Begin at the line containing "You are a computer-use" and give again every line to the end of the records, exactly, without the pictures.

* **Recorded data**
[Start of Attachment]
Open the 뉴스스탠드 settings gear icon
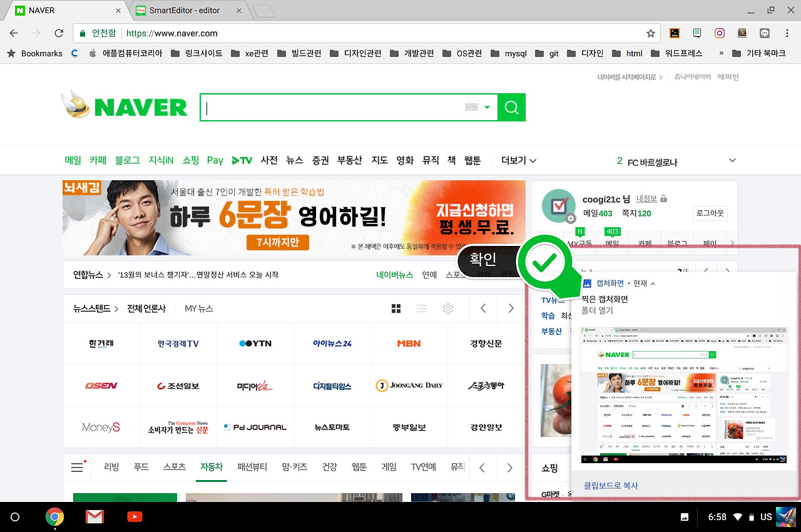Viewport: 801px width, 532px height. coord(446,308)
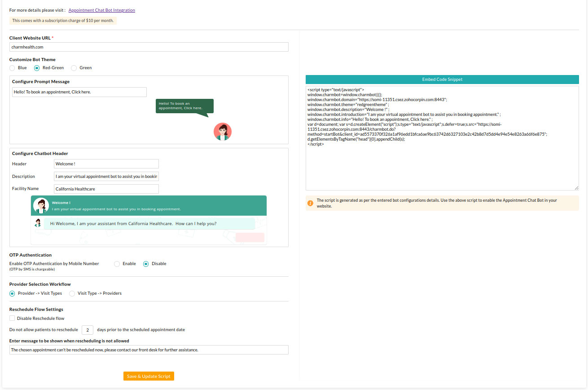Click the Facility Name text field

(x=106, y=189)
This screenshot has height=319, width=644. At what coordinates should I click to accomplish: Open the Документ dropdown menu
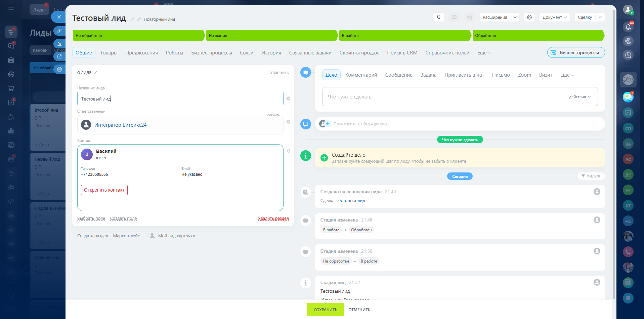[554, 17]
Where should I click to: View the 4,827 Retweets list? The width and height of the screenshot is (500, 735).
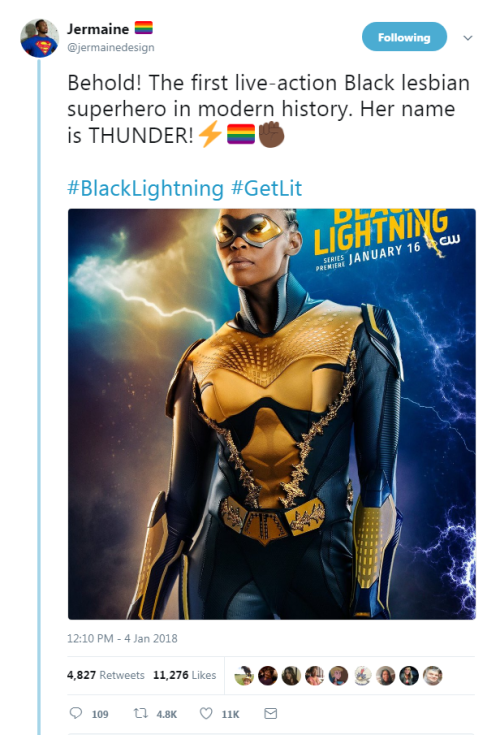pos(106,675)
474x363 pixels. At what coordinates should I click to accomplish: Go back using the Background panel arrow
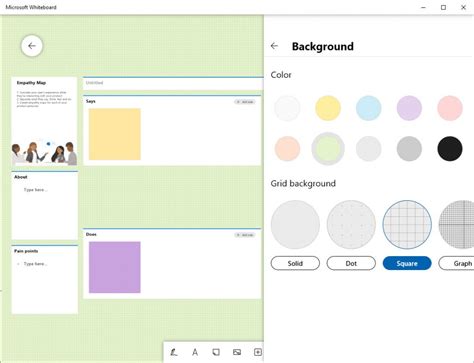click(x=274, y=46)
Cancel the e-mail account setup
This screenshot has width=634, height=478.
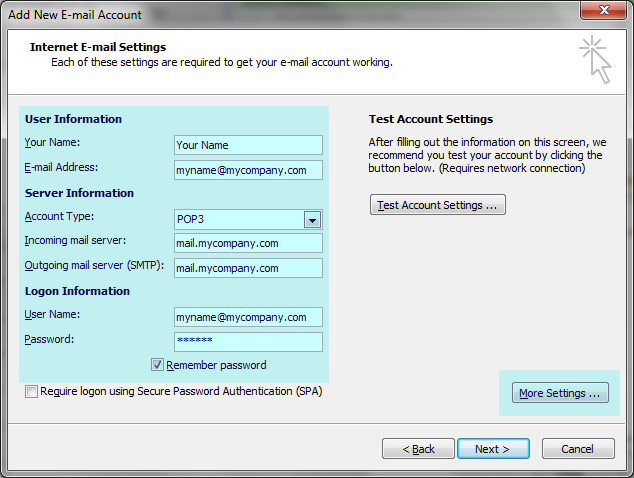577,449
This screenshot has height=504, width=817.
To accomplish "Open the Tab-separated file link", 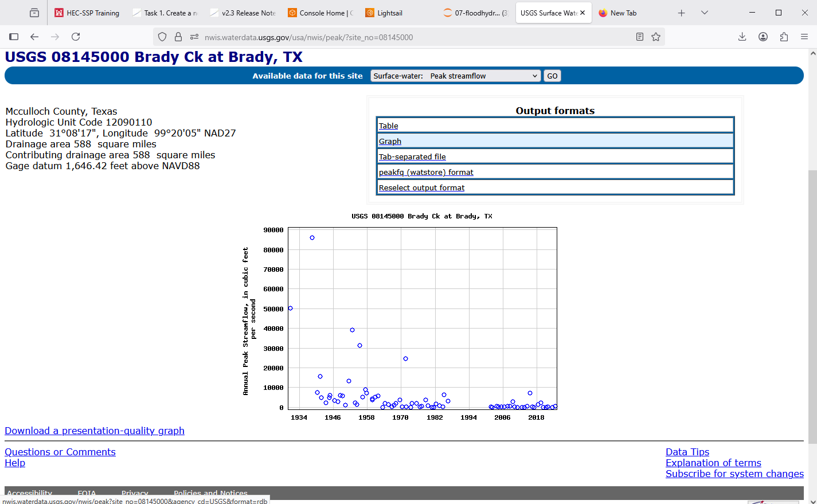I will (x=412, y=157).
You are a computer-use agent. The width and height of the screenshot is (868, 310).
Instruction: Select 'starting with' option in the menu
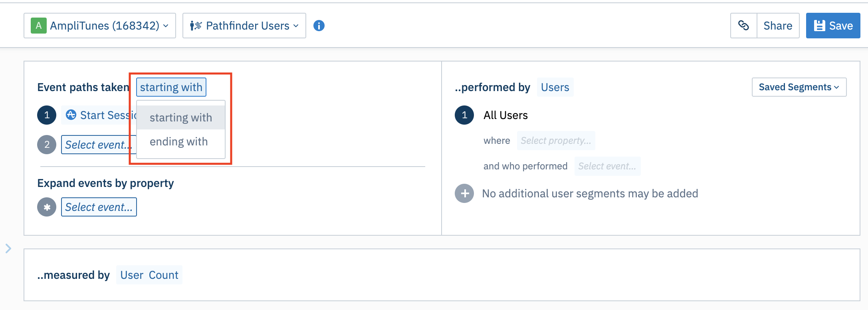[180, 118]
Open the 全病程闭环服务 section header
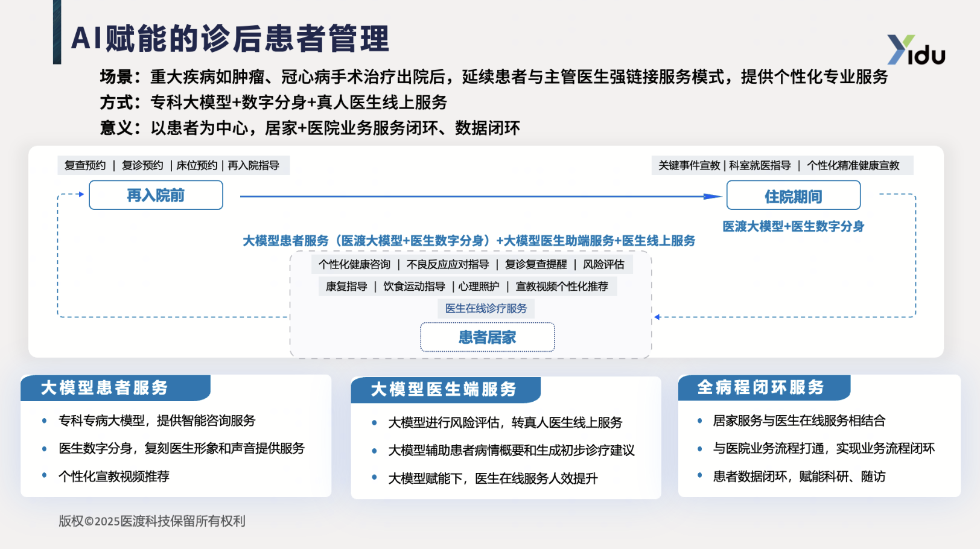 760,387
[End of Attachment]
* **Solution below**
You are a computer-use agent. The width and height of the screenshot is (868, 310).
Instruction: Select 'starting with' option in the menu
[180, 118]
Open the 全病程闭环服务 section header
 760,387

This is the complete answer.